ENTRIES SHOWN:
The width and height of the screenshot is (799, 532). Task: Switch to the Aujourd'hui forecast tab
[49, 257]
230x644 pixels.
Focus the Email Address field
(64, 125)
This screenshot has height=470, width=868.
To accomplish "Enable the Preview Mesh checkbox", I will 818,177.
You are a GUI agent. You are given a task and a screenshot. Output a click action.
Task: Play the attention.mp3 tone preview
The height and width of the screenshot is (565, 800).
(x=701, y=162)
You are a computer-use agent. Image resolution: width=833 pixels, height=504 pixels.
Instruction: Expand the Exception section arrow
---
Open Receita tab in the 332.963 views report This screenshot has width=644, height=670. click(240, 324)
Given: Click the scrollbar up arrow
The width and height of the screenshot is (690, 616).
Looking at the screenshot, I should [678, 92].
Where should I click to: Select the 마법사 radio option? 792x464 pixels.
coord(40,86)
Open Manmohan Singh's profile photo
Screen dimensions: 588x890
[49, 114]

WHAT IS REQUIRED: Of all the entries above, output exactly the lines between the one holding "The height and" and the one holding "Instruction: Expand the", inclusive.

WRITTEN ANSWER:
The height and width of the screenshot is (565, 800).
(x=701, y=162)
You are a computer-use agent. Image resolution: width=833 pixels, height=504 pixels.
Instruction: Expand the Exception section arrow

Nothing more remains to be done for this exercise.